Last updated: April 5, 2026
Inworld AI ranks #1 on
Artificial Analysis for text-to-speech quality with an ELO of 1,236. This tutorial shows how to call the Inworld TTS API from Python, starting with a 5-line example and building up to streaming, voice cloning, and a full voice pipeline. Every code block below is copy-paste ready. You just need a free API key from
platform.inworld.ai and the
requests library (
pip install requests).
import requests, base64
response = requests.post(
"https://api.inworld.ai/tts/v1/voice",
headers={"Authorization": f"Basic {API_KEY}"},
json={"voiceId": "Sarah", "modelId": "inworld-tts-1.5-max", "text": "Hello world"}
)
audio = base64.b64decode(response.json()["audioContent"])
with open("output.mp3", "wb") as f:
f.write(audio)
That is all it takes to generate speech. The rest of this guide covers streaming, voice cloning, long-text chunking, and a full STT-to-LLM-to-TTS pipeline.
How Do I Call the Inworld TTS API from Python?

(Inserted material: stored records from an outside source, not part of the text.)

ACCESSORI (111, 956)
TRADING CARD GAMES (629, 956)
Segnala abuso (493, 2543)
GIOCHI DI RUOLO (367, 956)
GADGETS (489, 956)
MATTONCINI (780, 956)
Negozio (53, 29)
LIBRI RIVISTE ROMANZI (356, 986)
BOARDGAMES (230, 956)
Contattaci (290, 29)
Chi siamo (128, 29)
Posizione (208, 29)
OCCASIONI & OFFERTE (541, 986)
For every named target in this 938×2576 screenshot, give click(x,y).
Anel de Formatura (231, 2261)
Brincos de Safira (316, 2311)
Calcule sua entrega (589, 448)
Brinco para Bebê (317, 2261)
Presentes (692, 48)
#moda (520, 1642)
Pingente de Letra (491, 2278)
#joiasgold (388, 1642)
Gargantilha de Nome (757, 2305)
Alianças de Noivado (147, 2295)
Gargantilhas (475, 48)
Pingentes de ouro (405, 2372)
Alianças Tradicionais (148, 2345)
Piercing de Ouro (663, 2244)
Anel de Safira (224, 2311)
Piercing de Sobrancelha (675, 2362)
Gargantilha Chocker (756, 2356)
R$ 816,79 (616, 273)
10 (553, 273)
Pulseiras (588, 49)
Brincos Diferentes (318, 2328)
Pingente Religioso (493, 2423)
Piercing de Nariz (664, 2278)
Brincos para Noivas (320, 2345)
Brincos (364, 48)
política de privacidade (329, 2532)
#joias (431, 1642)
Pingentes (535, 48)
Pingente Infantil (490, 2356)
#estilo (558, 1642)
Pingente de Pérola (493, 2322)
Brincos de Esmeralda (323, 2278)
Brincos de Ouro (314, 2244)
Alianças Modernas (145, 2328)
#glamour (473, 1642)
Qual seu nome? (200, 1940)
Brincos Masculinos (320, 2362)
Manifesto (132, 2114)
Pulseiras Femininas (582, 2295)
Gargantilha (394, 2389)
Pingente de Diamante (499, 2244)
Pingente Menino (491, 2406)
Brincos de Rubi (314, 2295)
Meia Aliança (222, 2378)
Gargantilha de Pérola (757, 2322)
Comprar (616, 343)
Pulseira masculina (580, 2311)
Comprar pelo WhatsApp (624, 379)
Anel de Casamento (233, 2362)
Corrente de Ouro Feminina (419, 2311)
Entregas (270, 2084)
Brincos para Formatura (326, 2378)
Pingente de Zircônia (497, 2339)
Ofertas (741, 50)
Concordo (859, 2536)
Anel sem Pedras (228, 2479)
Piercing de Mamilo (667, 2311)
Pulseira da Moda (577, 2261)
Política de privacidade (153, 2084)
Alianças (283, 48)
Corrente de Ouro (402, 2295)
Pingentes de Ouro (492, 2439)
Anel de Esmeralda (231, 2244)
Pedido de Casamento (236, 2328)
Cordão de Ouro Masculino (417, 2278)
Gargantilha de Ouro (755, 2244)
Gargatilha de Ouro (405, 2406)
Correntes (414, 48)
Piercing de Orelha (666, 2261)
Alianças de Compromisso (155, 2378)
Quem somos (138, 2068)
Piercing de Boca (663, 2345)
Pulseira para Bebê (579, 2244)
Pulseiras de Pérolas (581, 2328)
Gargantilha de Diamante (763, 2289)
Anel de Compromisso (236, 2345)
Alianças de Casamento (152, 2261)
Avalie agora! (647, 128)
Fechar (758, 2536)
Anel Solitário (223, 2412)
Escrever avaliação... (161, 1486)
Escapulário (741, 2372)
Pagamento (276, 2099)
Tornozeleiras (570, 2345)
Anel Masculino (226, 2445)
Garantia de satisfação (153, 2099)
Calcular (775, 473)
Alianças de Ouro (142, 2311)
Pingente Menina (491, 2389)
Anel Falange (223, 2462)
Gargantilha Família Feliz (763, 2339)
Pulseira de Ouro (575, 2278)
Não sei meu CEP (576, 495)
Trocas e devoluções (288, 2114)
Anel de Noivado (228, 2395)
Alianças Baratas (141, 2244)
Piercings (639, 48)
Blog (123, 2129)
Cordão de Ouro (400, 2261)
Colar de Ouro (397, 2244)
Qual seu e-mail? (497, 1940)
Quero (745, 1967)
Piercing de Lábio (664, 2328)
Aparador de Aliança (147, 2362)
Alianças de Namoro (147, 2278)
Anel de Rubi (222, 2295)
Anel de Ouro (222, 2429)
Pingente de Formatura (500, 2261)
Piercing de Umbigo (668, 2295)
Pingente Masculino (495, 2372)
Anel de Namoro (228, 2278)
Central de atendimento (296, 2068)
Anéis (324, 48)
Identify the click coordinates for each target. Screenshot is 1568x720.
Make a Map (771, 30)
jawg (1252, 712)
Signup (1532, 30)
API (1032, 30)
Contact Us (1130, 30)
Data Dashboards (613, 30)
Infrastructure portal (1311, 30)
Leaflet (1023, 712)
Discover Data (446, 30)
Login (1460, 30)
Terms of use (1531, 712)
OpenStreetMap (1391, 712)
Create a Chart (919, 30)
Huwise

The synchronous endpoint accepts a JSON payload with three required fields: voiceId, modelId, and text. Authentication uses Basic auth with your API key. The response returns a JSON object with base64-encoded audio in the audioContent field. You must decode it before writing to a file.
import requests
import base64
# pip install requests
API_KEY = "your_api_key_here" # From https://platform.inworld.ai
session = requests.Session()
response = session.post(
"https://api.inworld.ai/tts/v1/voice",
headers={
"Authorization": f"Basic {API_KEY}",
"Content-Type": "application/json"
},
json={
"voiceId": "Sarah",
"modelId": "inworld-tts-1.5-max",
"text": "Welcome to our application. This audio was generated with the Inworld TTS API."
},
timeout=30
)
response.raise_for_status()
result = response.json()
audio_bytes = base64.b64decode(result["audioContent"])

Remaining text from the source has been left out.